In 1973 Cornfeld was accused by Swiss prosecutors of defrauding employees who purchased IOS stock; he spent eleven months in a Swiss jail before being freed on bond. He was acquitted of the charges in 1979. Cornfeld’s remaining years were marked by tax wrangles in the United States, various international business speculations, and an embarrassing conviction in California in 1976 for using an electronic device to make long-distance telephone calls without paying for them.
In 1978 Cornfeld married Lorraine Dillon in California; they were divorced in 1986 but amicably shared the upbringing of their daughter. Cornfeld also supported a second child, a daughter born out of wedlock. Additionally, he adopted a child, the daughter of a close friend.
By the 1990s Cornfeld had moved his base of operations to London. In mid-1994 he suffered a severe stroke while visiting in Tel Aviv; he was later transferred to a London hospital, where he remained until his death from pneumonia nearly eight months later. He is buried at the Edgewarebury Cemetery, outside London.
Cornfeld’s headline-making reputation as a jet-setter as well as his regulatory troubles obscured his genuine talent for financial innovation. He created the first rough prototype of a mutual fund with check-writing privileges, years before American funds offered that service. He developed one of the first “country funds,” an Israel fund that he opened in 1962. But perhaps his best-known innovation was the Fund of Funds, an offshore fund created in 1962, whose sole purpose was to invest in the shares of American mutual funds, a concept that was widely copied in the fund industry.
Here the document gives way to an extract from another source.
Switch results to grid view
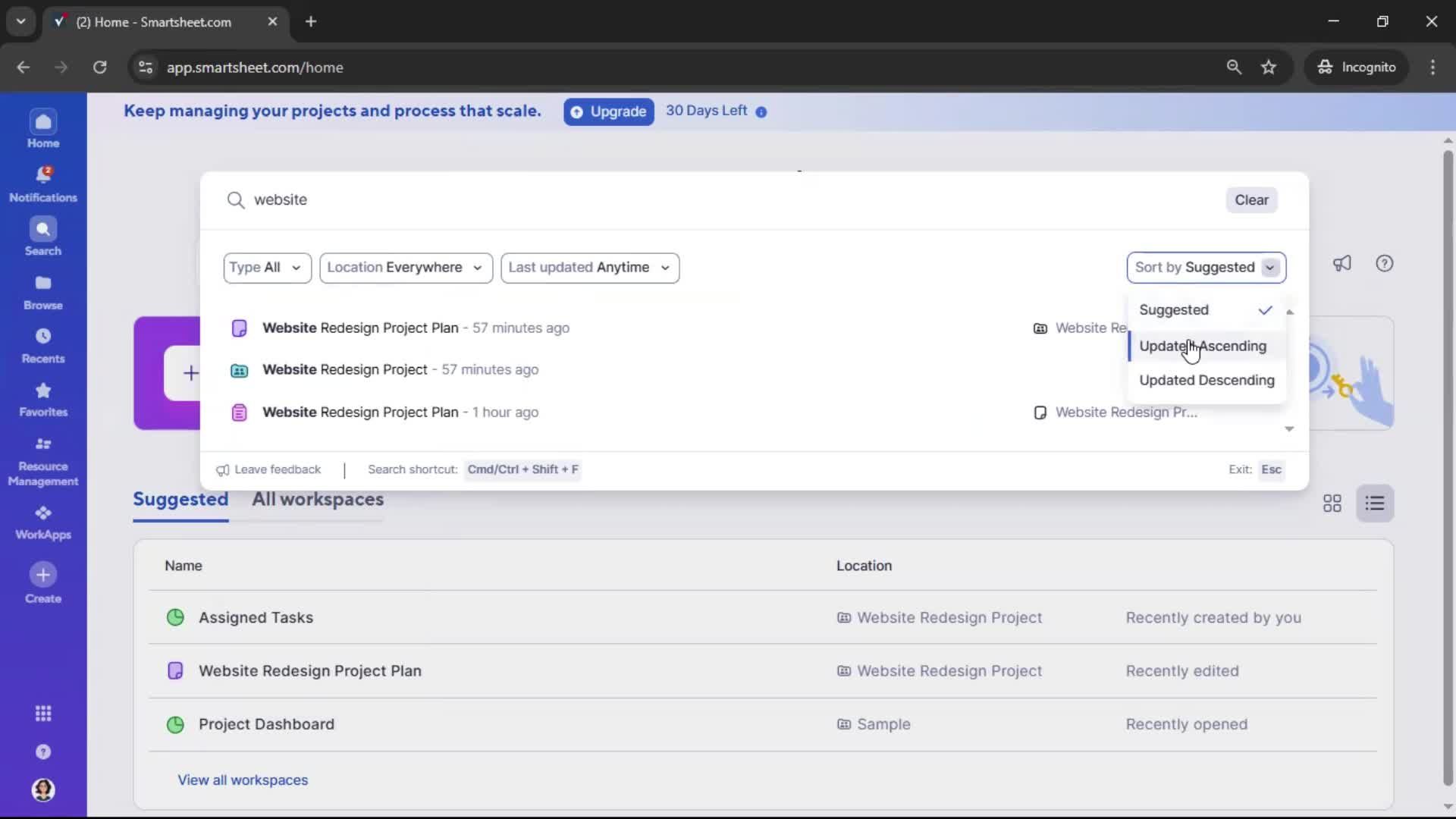Viewport: 1456px width, 819px height. point(1332,503)
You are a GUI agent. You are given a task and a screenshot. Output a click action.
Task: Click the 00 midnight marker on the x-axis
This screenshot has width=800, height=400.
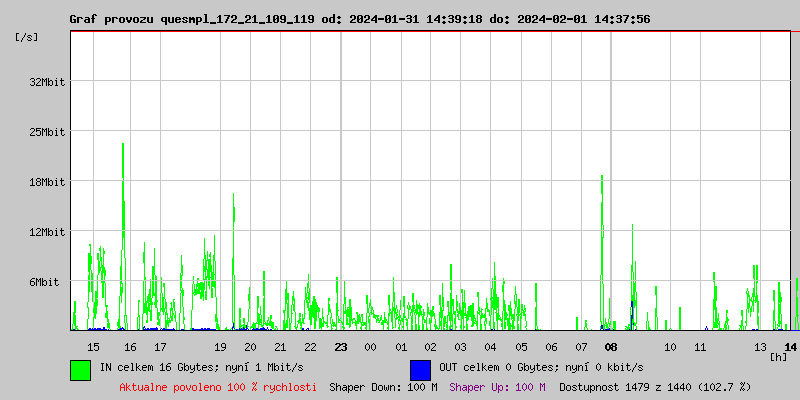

Cornfeld’s personal papers, according to his former wife, remained in the Chateau de Pelly when it was sold after his death and were disposed of by the new owners. An account of Cornfeld’s business life can be found in The Bernie Cornfeld Story (1970), by Bert Cantor. A less sympathetic but more complete account is provided in Do You Sincerely Want to Be Rich?: The Full Story of Bernard Cornfeld and IOS, an International Swindle (1971), by Charles Raw, Bruce Page, and Godfrey Hodgson. More limited information can be found in The ’70s Crash and How to Survive It (1970), by John F. Lawrence and Paul E. Steiger; The Go-Go Years (1973), by John Brooks; and Fidelity’s World: The Secret Life and Public Power of the Mutual Fund Giant (1995), by Diana B. Henriques. Obituaries are in the (London) Independent (1 Mar. 1995), (London) Daily Telegraph, Guardian (Manchester, England), New York Times, and London Times (all 2 March 1995). A brief commentary by Cornfeld is in The Way It Was: An Oral History of Finance 1967–1987 (1988), by the editors of Institutional Investor.